What good RAG actually requires
The naive version — embed everything, fetch the top few, stuff them in — works in a demo and disappoints in production. The parts that make it real:
- Sensible chunking, as above.
- Enough, but not too much, context. Retrieving more passages is not always better. Irrelevant passages distract the model and push useful ones out of attention. There is a sweet spot, and it is usually smaller than people expect.
- Grounding instructions. Tell the model to answer only from the provided material and to say clearly when the material does not contain the answer. This is what turns retrieval into trustworthy answers instead of confident guesses.
- Showing sources. Returning which passages were used lets a human verify the answer — essential for anything high-stakes, and a quiet trust-builder everywhere else.
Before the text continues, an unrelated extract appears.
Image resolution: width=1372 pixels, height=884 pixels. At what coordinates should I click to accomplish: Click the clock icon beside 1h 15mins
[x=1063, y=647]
How to tell if your RAG is any good
Because most failures are retrieval failures, evaluate retrieval separately from generation. Two questions, asked on real examples:
- Did the right passage get retrieved at all? If the answer is not in the retrieved set, no amount of clever prompting will save the generation step.
- Given the right passage, did the model use it faithfully? If retrieval was good but the answer drifted, the problem is grounding, not search.
Splitting the evaluation this way tells you which half to fix. Lumping them together tells you only that "it's wrong," which is not actionable.
What RAG does not fix
RAG grounds answers in supplied text. It does not make a model reason better, and it does not guarantee truth — if your source documents are wrong or out of date, the answer will be confidently wrong in exactly the same voice. It also adds moving parts: an indexing step, a retrieval step, and their own failure modes to monitor. RAG is the right tool when answers must reflect specific, changing, or private information. It is overkill when the model already knows enough and you just need a better prompt.
Where RAG is heading
The frontier of RAG is mostly about making retrieval smarter: deciding when to retrieve, retrieving in multiple passes, letting the model issue its own search queries, and re-ranking results before they reach the generator. These add capability and complexity in equal measure. The first-principles view still holds underneath all of it — they are all ways of getting better material in front of the model before it answers.
The takeaway
Forget the product stack for a moment. RAG is the discipline of letting the model read the right material before it answers. Embeddings and vector stores are a popular implementation, not the essence. Get the retrieval right, chunk with care, and instruct the model to stay grounded, and RAG turns a model that guesses from memory into one that answers from evidence — with sources you can check.